12.00 pm: Halfway through the first day, I walked into the town. The many of the streets, roads, and pathways mapped nearly two centuries ago can be still traversed today. However, the soundscapes heard along those routes, then and now, bear little comparison. Horses and carriages have been superceded by motor vehicles; steam locomotion, by diesel trains; and the friendly-voices of shopkeepers, by brash automated recordings (in some measure). The only constants are footfall, the wind in the trees, the call of birds, and the crash of waves in the distance.
1.30 pm: A little hoovering, mopping, and dusting. 4.00 pm: Some reminiscing and reflecting. So many of my friendships are measured in miles and years of separation. Christmas is the time when I touch base with those from my distant past, whose paths rarely cross mine these days. We exchange news about our families, and stories that recall the lives of others who’ve touched our own. Reports of illness (new and returning) and death are the dark leaven that tempers our bonhomie.
I read ’round robins’, dutifully and with a heavy heart. Friends apprise me of children (whom I’ve never met) and their achievements, bereavements (parents and pets), retirements, and home improvements … but write precious little about themselves. ‘Tell me, rather, about your joys, ambitions, realisations, disappointments, suffering, loves and loses, books read, music heard, exhibitions visited, conversations had, and that new shirt which arrived out of the blue. What made life worth living last year?’
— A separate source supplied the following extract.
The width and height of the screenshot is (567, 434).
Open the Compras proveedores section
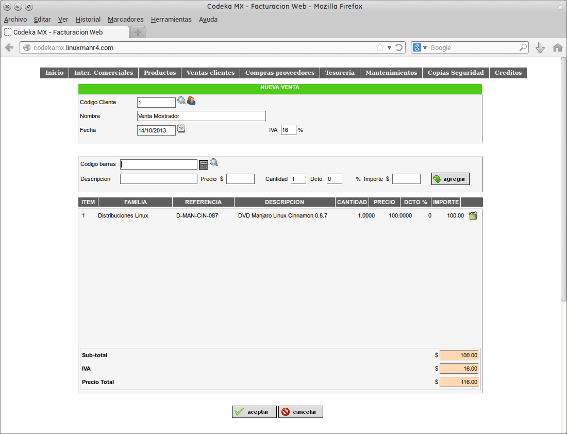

I’ve neither a business strategy for the coming year nor a bullet list of things I want to achieve by the end of it. I’ve learned to live by principles, rather than for projects. Thus, I plan only to yield to those opportunities that either I make or which come my way; think and act with greater deliberation; hold my convictions in an open hand; dare, and demand more of, myself, acknowledge my contradictions; glance backwards less often; rejoice in the unexpected far more; experience and be surprised by new things; uproot tares; jettison surplus; live in the heat of the moment; and end 2023 in one piece surrounded by my family.
While glancing backwards recently, I came across this ‘prophetic’ impulse:
I’ve had an urge to return to music; only this time the form will be more like my collages and constructions than songs.
Diary (May 22, 1986).
The fulfilment would not come for another twenty three years. Some other determinations in my life have taken an achingly long time to realise too. And yet, each came to fruition just the right time. (We ‘see’ more than we can undertake immediately, sometimes.) In 1986, the sound technology to execute the sounds in my head wasn’t available. Magnetic tape and rudimentary overdubbing were too limiting for my purposes.
Resolutions are, by their nature, hard to put into practice and even harder to maintain. And some take far longer than we anticipate to embed into our life. And yet others don’t implant on the first attempt. Thus patience and persistence must be the bedfellows of resolve.